I was inspired to post this by a question about sorting algorithms over in GQ, but since this isn’t so serious I’m posting over here in MP to start.
This is a question I first thought about in university, playing around with a deck of cards and thinking about the sorting stuff I was learning in my programming classes. Basically, it’s attempting to sort in a very minimalist environment.
The three-stack sorting puzzle
You start with a huge number of elements on one stack, in an unspecified order. You may do any of the following things:
- Move elements from one stack to another, out of three available: A, B, and C. (As a convention, elements start on stack A)
- Test to see if a stack is empty
- If two stacks are both non-empty, then test to see if one is less than or greater than the other.
- Set or unset a single memory flag
- Test the status of the flag.
And of course, you can use control structures, loops and case statements, as you please. (Even subroutines or functions, except you can’t use them to create any other data space than the three stacks and the flag.)

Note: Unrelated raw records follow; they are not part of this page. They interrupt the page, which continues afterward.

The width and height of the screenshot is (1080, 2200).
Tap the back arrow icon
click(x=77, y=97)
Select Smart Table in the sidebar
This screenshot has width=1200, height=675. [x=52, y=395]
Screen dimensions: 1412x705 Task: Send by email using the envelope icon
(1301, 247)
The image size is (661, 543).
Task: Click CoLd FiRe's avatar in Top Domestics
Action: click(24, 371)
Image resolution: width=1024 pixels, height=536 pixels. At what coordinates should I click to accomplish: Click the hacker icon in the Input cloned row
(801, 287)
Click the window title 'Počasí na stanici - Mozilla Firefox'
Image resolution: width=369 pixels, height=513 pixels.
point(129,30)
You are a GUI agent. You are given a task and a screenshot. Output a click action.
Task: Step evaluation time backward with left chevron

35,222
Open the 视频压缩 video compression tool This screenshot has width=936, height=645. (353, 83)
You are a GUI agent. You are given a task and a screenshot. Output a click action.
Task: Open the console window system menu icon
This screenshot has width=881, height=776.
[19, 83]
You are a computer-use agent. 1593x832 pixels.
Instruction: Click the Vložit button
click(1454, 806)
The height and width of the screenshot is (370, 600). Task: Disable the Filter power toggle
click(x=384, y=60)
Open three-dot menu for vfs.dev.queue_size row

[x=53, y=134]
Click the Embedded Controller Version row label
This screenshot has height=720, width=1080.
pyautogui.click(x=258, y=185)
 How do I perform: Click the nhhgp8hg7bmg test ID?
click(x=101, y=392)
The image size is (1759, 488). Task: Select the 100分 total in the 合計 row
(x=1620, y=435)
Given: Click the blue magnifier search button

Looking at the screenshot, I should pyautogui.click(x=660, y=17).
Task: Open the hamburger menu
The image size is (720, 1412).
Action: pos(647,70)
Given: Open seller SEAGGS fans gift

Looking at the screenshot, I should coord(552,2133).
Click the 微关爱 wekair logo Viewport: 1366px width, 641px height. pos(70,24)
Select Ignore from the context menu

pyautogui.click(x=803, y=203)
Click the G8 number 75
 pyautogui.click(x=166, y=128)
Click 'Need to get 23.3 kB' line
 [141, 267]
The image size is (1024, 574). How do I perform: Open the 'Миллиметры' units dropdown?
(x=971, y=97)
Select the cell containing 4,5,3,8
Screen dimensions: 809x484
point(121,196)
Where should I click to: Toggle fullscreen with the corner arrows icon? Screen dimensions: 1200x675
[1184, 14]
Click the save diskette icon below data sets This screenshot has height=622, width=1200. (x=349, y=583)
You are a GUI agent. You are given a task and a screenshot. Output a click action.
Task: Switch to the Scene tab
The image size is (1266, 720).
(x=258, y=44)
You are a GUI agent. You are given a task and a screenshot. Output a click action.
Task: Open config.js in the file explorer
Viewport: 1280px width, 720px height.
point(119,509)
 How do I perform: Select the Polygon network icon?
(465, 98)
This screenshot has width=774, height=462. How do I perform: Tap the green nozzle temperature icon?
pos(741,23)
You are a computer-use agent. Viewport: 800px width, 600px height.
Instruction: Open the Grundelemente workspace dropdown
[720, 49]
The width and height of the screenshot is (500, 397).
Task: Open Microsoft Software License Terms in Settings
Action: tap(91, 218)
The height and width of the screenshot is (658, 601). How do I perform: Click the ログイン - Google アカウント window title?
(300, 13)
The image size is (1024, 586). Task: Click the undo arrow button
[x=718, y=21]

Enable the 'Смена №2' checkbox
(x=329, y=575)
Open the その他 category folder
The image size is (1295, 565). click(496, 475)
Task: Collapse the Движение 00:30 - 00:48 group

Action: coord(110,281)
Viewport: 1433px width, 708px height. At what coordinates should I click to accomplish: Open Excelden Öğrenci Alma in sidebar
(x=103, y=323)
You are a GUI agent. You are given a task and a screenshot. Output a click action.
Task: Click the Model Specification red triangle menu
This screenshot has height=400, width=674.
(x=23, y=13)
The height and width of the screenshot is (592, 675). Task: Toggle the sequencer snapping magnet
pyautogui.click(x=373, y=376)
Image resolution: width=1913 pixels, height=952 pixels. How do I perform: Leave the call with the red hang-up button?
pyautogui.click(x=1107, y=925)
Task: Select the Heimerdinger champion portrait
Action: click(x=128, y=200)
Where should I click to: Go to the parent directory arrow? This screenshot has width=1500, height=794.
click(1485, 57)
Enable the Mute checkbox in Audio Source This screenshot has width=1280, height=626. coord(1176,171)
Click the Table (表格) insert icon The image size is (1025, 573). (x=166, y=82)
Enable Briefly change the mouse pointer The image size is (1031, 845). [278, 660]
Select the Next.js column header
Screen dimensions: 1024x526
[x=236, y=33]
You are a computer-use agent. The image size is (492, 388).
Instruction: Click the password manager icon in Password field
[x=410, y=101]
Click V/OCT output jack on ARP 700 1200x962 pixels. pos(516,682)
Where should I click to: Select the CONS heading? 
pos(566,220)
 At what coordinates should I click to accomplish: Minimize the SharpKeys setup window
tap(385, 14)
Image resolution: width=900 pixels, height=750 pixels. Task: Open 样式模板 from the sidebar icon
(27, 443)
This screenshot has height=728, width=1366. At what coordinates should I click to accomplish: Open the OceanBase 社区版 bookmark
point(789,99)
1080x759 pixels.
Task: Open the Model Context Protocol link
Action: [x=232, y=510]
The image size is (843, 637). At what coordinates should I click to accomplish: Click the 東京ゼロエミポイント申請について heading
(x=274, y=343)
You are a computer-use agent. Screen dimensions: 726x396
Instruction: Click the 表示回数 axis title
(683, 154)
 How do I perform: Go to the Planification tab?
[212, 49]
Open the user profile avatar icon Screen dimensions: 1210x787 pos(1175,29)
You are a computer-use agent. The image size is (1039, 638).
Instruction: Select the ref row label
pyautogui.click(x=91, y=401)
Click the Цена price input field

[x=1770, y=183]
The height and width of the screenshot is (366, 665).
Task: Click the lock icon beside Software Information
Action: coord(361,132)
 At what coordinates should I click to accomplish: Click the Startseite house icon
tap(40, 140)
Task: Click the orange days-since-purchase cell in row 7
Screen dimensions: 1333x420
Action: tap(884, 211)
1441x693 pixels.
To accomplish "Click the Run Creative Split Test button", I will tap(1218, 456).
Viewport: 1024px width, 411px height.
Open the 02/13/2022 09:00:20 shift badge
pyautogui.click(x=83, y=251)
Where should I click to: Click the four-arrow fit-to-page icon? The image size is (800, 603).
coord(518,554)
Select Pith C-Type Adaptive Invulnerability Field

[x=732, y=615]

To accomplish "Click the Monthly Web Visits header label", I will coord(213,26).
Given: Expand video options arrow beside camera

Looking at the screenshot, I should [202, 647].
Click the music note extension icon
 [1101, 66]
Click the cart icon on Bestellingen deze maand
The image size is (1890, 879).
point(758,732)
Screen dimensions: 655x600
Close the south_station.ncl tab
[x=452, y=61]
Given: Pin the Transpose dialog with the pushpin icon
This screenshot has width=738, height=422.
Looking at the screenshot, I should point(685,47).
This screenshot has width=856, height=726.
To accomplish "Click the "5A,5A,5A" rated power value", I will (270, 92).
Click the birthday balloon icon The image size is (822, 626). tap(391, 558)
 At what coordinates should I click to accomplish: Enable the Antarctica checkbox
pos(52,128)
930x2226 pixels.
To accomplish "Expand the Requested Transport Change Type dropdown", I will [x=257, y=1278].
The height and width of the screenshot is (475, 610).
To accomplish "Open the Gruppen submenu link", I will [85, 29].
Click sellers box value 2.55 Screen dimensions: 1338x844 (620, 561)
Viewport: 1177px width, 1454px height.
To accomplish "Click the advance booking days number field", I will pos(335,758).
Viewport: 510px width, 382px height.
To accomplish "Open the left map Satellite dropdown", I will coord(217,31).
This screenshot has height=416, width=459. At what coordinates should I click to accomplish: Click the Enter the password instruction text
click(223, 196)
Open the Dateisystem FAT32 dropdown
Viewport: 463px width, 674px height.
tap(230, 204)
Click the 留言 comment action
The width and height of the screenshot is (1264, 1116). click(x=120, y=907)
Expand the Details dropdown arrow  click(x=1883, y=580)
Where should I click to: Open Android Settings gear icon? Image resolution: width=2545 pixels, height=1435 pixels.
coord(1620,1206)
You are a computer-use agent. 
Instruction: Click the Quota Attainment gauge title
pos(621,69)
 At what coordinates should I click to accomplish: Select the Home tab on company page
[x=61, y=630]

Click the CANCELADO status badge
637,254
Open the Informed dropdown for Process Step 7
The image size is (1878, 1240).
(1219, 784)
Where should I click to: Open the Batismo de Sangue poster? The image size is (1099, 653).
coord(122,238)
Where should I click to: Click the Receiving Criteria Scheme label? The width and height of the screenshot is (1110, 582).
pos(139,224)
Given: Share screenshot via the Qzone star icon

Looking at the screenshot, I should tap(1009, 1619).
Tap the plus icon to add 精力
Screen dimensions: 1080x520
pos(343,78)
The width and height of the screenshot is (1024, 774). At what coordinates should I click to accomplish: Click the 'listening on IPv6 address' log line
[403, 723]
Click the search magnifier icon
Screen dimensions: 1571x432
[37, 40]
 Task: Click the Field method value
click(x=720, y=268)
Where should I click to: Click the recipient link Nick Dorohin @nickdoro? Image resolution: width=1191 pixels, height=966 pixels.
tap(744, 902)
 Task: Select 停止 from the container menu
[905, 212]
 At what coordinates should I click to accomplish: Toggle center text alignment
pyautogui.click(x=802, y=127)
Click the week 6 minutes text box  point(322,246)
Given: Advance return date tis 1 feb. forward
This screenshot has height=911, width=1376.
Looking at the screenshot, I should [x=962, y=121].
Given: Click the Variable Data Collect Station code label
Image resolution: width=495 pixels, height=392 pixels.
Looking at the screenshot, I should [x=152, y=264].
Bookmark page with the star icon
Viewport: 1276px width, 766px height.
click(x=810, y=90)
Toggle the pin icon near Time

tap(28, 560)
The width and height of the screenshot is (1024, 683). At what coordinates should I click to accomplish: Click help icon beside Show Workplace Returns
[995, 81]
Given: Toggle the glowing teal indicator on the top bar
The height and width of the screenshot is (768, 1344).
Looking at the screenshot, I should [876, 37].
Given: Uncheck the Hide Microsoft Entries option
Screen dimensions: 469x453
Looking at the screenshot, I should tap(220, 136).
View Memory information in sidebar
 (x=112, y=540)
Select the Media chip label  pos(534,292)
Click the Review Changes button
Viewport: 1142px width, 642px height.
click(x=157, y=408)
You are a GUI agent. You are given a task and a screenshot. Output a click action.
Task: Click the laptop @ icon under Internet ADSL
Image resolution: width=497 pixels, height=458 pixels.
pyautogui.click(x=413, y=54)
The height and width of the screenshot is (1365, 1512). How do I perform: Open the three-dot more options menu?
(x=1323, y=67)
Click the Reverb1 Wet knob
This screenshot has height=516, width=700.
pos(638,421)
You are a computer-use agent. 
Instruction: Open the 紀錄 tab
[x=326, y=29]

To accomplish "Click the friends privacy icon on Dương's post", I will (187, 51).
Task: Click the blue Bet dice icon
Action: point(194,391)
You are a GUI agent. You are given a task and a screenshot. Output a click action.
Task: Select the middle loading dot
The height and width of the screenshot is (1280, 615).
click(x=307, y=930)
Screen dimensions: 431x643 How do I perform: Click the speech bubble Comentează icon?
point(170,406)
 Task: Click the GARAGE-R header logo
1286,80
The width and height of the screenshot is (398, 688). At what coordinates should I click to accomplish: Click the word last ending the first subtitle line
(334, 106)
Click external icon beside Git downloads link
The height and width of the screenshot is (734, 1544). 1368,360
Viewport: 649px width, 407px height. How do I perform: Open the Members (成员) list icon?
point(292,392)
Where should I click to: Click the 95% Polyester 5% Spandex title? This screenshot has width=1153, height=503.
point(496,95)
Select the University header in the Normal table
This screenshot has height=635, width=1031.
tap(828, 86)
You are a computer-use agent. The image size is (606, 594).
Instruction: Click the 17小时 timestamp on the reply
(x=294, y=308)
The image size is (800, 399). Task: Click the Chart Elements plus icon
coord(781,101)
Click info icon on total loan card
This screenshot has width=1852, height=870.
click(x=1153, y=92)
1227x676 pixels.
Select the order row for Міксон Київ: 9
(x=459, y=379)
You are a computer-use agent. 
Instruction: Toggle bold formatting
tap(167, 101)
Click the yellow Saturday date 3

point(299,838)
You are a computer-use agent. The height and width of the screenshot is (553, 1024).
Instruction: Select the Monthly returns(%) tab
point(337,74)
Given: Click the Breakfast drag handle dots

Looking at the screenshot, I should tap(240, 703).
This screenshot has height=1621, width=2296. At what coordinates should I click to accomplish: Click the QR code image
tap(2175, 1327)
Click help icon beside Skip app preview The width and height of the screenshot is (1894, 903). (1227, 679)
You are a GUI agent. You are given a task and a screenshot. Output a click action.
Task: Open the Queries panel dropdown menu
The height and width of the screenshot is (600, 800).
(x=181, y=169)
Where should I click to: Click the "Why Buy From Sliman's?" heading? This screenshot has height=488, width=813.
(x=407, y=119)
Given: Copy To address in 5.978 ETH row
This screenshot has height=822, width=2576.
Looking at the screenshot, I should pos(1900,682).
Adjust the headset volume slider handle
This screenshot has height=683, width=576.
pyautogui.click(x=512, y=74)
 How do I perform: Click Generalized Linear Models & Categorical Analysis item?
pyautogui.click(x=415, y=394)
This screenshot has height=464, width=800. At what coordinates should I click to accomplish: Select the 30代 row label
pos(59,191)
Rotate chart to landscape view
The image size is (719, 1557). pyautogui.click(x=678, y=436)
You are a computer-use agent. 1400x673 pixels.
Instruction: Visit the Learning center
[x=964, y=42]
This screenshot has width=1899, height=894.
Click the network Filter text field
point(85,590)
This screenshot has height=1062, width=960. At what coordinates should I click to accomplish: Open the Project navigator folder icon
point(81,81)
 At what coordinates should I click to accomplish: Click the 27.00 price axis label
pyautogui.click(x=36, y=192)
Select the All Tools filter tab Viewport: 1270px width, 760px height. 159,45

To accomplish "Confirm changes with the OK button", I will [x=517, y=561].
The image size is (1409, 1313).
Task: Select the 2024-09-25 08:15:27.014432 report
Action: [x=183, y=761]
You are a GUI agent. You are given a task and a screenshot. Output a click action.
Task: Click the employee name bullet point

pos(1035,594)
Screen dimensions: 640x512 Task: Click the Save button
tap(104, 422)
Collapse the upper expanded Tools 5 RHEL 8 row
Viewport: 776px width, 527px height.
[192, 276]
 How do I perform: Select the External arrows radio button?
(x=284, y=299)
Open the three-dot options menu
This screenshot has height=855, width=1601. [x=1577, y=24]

The objective: to design an efficient algorithm under these conditions to sort the elements in ascending order on a single stack. (If elements are equal, then their order is unimportant.) You can sort to any stack you please.
I’ll provide the code for a bubble sort as an example. Selection sort and insertion sort are also fairly easy to implement in three-stack, (at least I found it so,) but the traditional recursive algorithms for mergesort or quicksort are completely infeasible. I’ve found one solution for O(n log n) time - maybe dopers can work out another!
Three-stack bubble sort
(Unsorted elements start on stack A)
DO
unset flag
DO
moveFrom A to B
If isEmpty(A) then EXIT DO
If top(A) < top(B) then
moveFrom B to C
moveFrom A to B
moveFrom C to A
set flag
end-if
LOOP
DO while not isEmpty(B)
moveFrom B to A
LOOP
if flag is unset then EXIT DO
LOOP
return A
If you have questions, please ask away.